_节选_

-=-=-

本发明公开了一种解耦分治的面神经分割方法和装置,针对面神经结构小和对比度低的特性,构建了包含特征提取模块、粗分割模块、以及精分割模块的面神经分割模型,利用特征提取模块提取低级特征和多个不同层次的高级特征的基础上,采用粗分割模块对不同层次的高级特征进行面神经特征的全局搜索和融合,再利用精分割模块对融合特征进行解耦得到中心主体特征,综合中心主体特征与低级特征得到边缘细节特征后,对中心主体特征和边缘细节特征进行空间注意力机制特征提取,得到面神经分割图,该方法提升了面神经的自动分割精度和速度,满足机器人人工耳蜗植入术前路径规划需求。

Description

一种解耦分治的面神经分割方法和装置 技术领域
本发明涉及医学图像处理领域,具体地说,涉及一种解耦分治的面神经分割方法和装置。
背景技术
机器人人工耳蜗植入是一种帮助患者恢复听力的自动治疗方法,它依赖于精确的术前规划以避免对关键解剖结构的损坏。耳蜗周围组织结构的识别在术前路径规划中起着至关重要的作用。其中,面神经的损伤可能导致永久性颞面神经麻痹,是耳蜗周围最重要的组织结构,并且与周围组织之间的距离不到1mm。然而,面神经的准确分割面临两大挑战:(1)面神经结构非常小。面神经在CT图像中仅占一个特别小的区域(512×512像素的全脑CT图像,面神经区域仅有9-16个像素点,图像占比0.0034%)。(2)面神经与周围组织结构之间的对比度低。面神经与周围环境的边界通常很模糊,缺乏传统分割方法所需的强对比度。综上所述,自动、准确的面神经分割是机器人人工耳蜗植入术前路径规划中的一大难题。

-=-=-

_数据摘录_
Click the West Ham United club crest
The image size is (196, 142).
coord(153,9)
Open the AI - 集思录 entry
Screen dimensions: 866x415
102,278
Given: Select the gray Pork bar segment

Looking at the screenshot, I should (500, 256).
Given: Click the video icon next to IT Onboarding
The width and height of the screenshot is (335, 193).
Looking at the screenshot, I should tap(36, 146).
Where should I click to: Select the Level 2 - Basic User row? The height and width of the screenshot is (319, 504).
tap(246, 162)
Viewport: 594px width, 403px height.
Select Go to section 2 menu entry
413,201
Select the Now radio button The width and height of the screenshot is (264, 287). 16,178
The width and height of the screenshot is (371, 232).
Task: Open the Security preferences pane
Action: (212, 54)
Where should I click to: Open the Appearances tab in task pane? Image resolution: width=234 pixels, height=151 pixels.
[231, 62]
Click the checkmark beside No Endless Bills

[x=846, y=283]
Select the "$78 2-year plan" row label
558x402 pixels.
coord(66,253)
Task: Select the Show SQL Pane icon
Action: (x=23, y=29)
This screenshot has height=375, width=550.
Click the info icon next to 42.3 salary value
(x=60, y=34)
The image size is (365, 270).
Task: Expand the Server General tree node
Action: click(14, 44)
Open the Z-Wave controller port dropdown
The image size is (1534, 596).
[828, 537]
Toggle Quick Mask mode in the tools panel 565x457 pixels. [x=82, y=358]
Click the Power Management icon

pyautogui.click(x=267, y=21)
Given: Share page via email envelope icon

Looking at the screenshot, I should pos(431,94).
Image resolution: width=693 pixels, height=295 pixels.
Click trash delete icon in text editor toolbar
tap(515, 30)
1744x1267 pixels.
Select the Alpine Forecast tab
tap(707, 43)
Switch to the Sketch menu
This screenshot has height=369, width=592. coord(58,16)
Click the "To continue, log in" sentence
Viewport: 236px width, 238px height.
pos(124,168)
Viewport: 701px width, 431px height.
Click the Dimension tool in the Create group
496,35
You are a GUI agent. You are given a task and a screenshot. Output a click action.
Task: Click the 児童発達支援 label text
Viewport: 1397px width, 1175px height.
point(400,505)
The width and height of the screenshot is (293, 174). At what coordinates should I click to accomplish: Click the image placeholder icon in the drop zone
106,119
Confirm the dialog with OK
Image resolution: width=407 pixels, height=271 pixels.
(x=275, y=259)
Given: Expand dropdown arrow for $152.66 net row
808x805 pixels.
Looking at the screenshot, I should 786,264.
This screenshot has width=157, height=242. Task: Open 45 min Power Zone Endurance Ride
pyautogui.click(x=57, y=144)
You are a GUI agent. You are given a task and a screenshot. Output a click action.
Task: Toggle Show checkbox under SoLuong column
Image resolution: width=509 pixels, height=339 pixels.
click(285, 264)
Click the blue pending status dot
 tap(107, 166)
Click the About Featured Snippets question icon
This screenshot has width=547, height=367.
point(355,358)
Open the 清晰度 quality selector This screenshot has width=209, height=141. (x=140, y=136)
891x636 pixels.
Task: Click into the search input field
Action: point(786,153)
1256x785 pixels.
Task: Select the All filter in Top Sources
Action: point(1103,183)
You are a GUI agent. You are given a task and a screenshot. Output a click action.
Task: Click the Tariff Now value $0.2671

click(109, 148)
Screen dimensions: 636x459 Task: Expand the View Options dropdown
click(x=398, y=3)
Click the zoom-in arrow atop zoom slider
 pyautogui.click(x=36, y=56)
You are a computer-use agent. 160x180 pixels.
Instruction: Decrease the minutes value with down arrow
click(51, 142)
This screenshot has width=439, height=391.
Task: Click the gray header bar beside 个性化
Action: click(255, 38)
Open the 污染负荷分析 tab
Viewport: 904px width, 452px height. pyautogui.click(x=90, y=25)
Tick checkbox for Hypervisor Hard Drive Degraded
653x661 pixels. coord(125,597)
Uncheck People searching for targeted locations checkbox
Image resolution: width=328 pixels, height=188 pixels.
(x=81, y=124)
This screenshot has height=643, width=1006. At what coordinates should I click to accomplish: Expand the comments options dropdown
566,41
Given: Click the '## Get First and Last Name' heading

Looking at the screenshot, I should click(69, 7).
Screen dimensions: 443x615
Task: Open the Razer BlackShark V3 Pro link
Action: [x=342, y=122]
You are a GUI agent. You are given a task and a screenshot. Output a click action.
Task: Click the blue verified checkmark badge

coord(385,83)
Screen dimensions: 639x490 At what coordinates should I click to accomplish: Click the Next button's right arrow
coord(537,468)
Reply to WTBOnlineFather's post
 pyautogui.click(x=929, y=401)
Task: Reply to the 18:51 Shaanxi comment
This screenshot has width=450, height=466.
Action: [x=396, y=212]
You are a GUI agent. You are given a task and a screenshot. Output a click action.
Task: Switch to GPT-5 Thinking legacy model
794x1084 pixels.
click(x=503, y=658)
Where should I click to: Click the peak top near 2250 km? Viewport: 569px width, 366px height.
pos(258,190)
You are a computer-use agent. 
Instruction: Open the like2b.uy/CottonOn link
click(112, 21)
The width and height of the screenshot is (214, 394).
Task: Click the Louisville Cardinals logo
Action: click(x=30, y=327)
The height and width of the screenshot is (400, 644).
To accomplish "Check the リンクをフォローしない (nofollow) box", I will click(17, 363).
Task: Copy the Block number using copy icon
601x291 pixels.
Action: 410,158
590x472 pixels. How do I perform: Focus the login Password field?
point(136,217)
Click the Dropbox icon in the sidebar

-=-=-

_任务说明 A_
根据节选,面神经与周围组织之间的距离是多少?
_任务说明 B_
请把节选中从含有“Description”的词句开始、到“入术前路径规划中的一大难题。”结束的那部分原样重新抄录一遍。

_作答区 A_
不到1mm。

_作答区 B_
Description

一种解耦分治的面神经分割方法和装置 技术领域
本发明涉及医学图像处理领域,具体地说,涉及一种解耦分治的面神经分割方法和装置。
背景技术
机器人人工耳蜗植入是一种帮助患者恢复听力的自动治疗方法,它依赖于精确的术前规划以避免对关键解剖结构的损坏。耳蜗周围组织结构的识别在术前路径规划中起着至关重要的作用。其中,面神经的损伤可能导致永久性颞面神经麻痹,是耳蜗周围最重要的组织结构,并且与周围组织之间的距离不到1mm。然而,面神经的准确分割面临两大挑战:(1)面神经结构非常小。面神经在CT图像中仅占一个特别小的区域(512×512像素的全脑CT图像,面神经区域仅有9-16个像素点,图像占比0.0034%)。(2)面神经与周围组织结构之间的对比度低。面神经与周围环境的边界通常很模糊,缺乏传统分割方法所需的强对比度。综上所述,自动、准确的面神经分割是机器人人工耳蜗植入术前路径规划中的一大难题。